Assignment: What follows is a set of records; restate each one word for word and drop the pictures.

Entries provided:
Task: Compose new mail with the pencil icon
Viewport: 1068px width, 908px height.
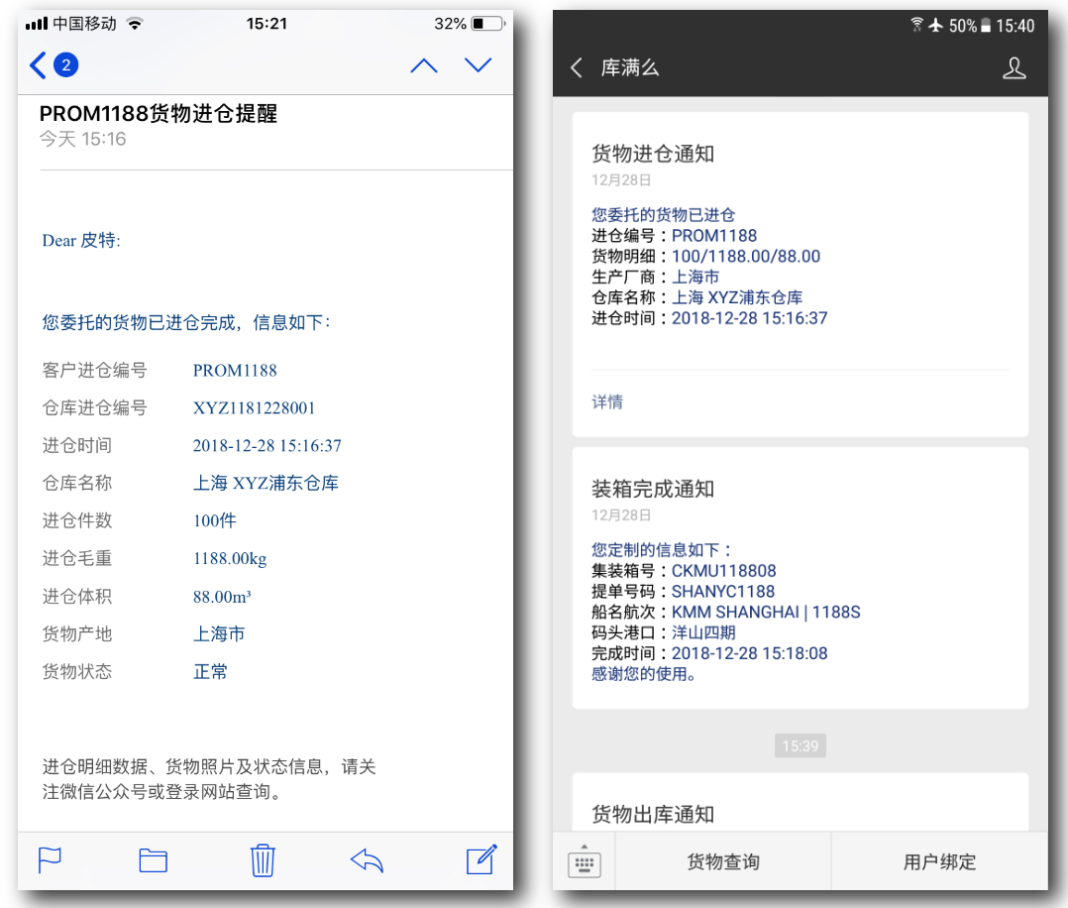Action: (481, 859)
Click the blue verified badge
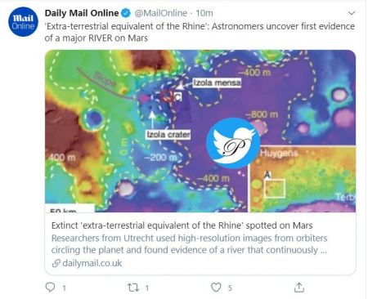The width and height of the screenshot is (368, 299). click(126, 13)
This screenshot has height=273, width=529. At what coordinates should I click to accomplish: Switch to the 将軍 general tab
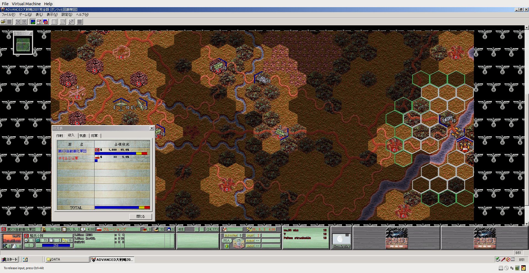[x=95, y=136]
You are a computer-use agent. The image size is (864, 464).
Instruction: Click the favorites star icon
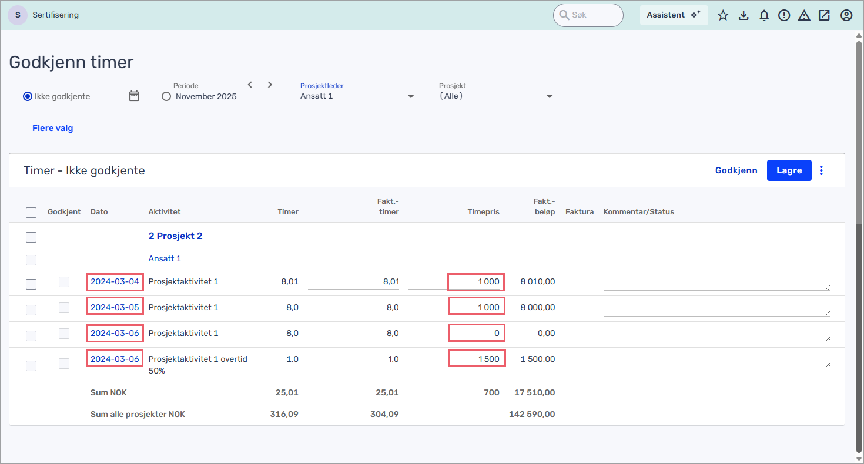click(x=723, y=16)
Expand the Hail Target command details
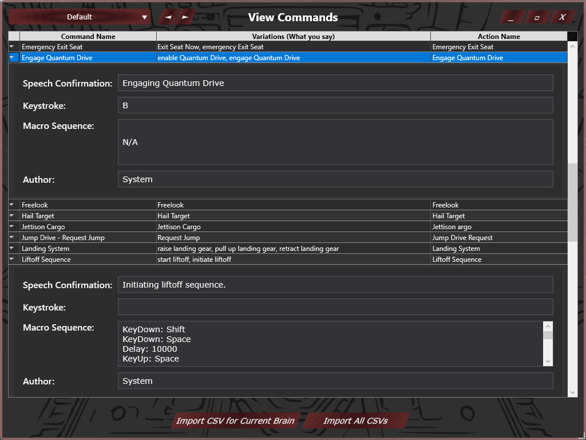 (13, 216)
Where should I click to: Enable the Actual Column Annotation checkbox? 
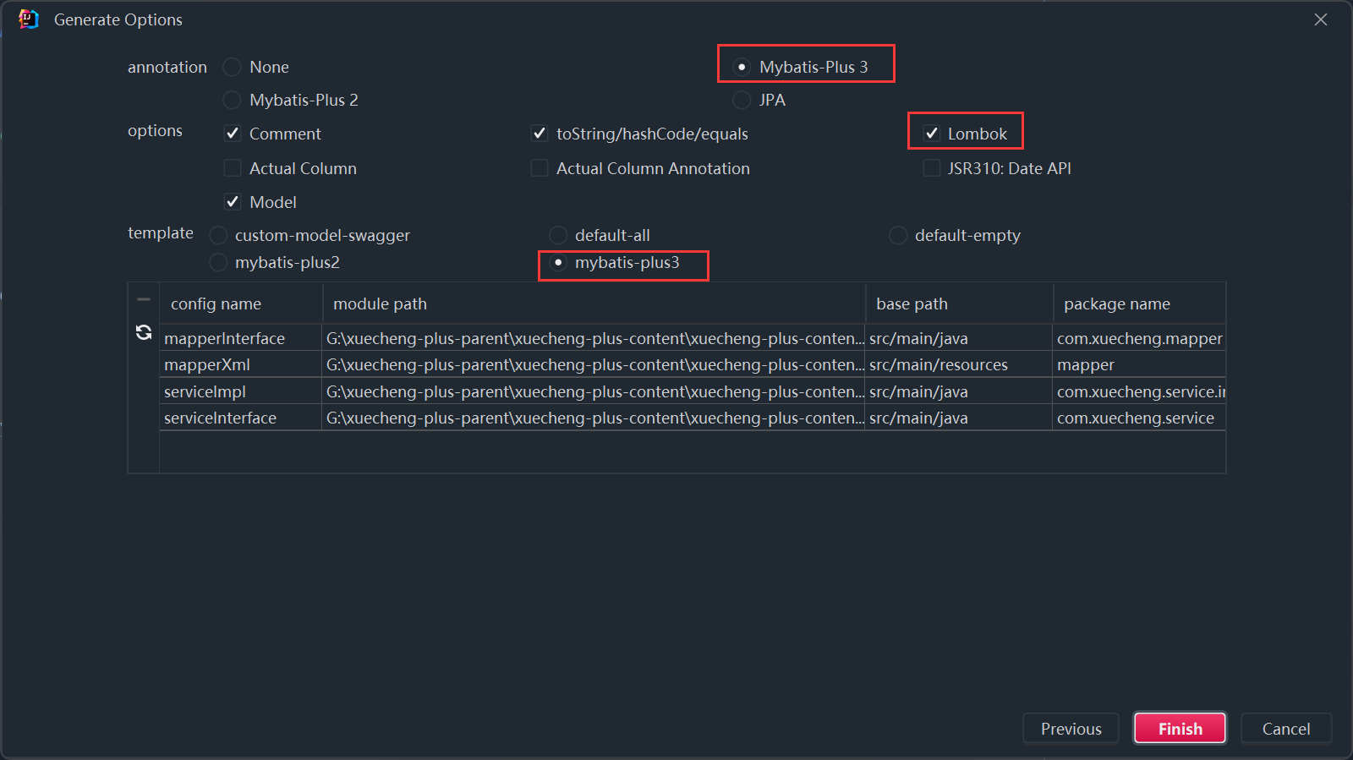(540, 168)
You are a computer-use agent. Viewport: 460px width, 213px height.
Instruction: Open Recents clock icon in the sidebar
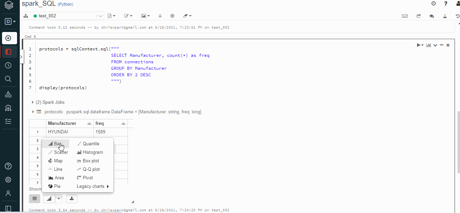pyautogui.click(x=9, y=65)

Answer to the problem:
Task: Compose new mail with the pencil icon
Viewport: 1068px width, 908px height.
Action: (481, 859)
Click the blue verified badge
The width and height of the screenshot is (368, 299). click(126, 13)
This screenshot has height=273, width=529. At what coordinates should I click to accomplish: Switch to the 将軍 general tab
[x=95, y=136]
You are a computer-use agent. The image size is (864, 464).
Instruction: Click the favorites star icon
click(x=723, y=16)
Expand the Hail Target command details
 (13, 216)
Where should I click to: Enable the Actual Column Annotation checkbox? 
(540, 168)
You are a computer-use agent. Viewport: 460px width, 213px height.
Instruction: Open Recents clock icon in the sidebar
pyautogui.click(x=9, y=65)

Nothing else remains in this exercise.